Collected data

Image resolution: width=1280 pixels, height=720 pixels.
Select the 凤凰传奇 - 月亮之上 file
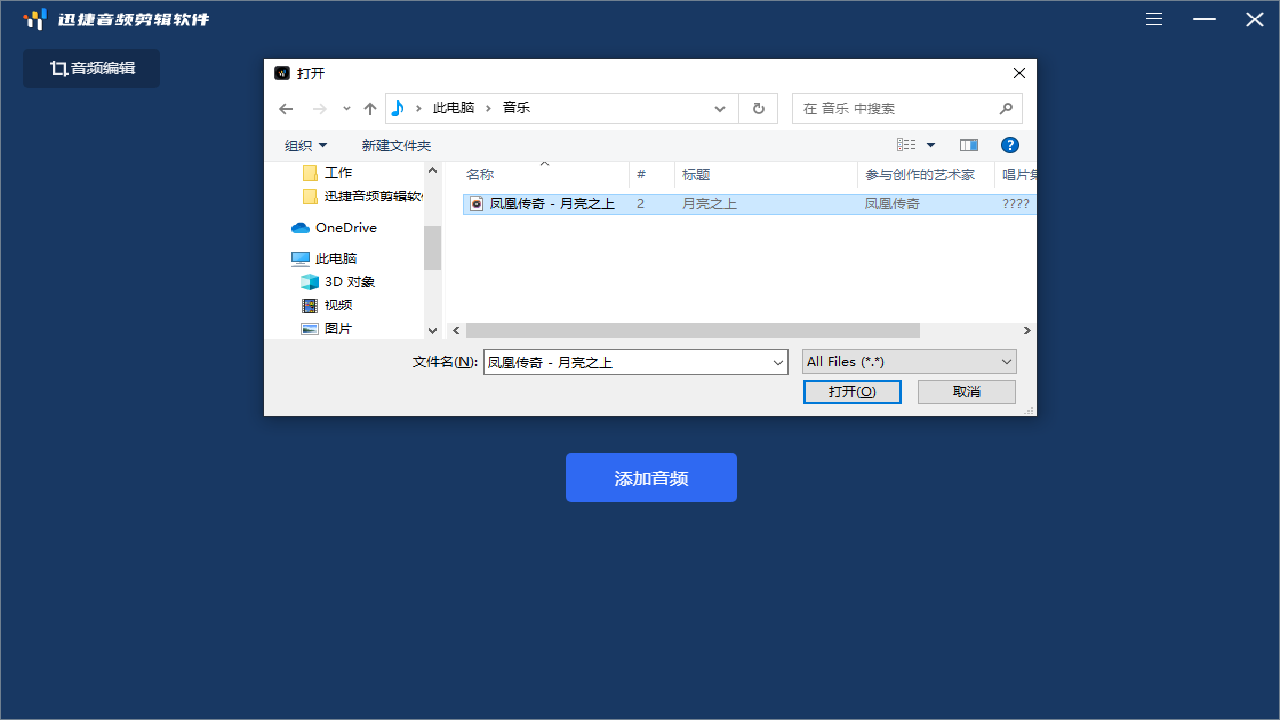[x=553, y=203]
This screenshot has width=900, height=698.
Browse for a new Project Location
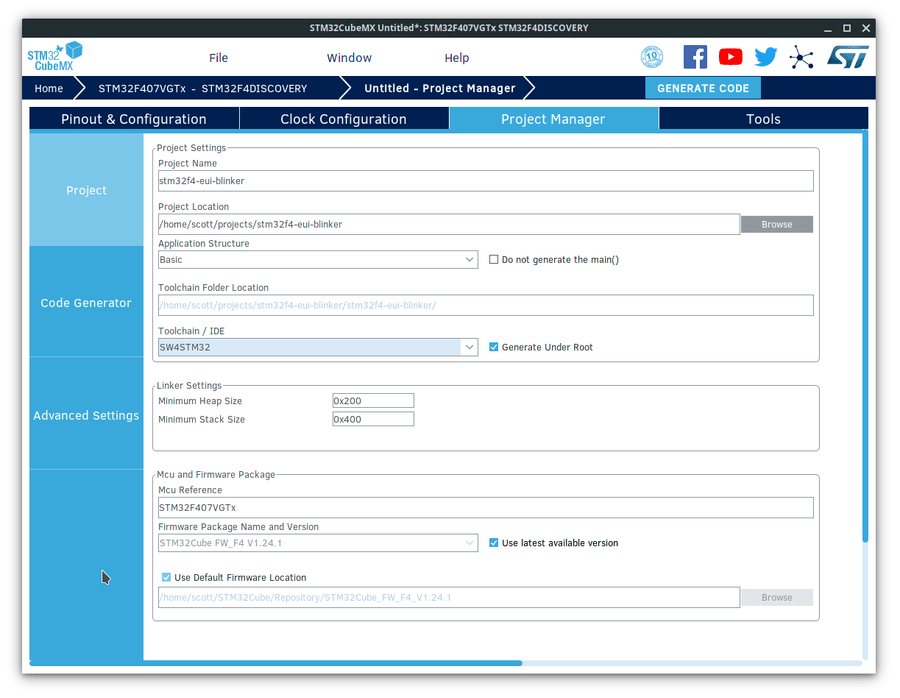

■ **EXERCISE AIM**:
Run a filter over the data above and keep each line that contains the word "height".

■ **YOUR SOLUTION**:
Image resolution: width=1280 pixels, height=720 pixels.
This screenshot has width=900, height=698.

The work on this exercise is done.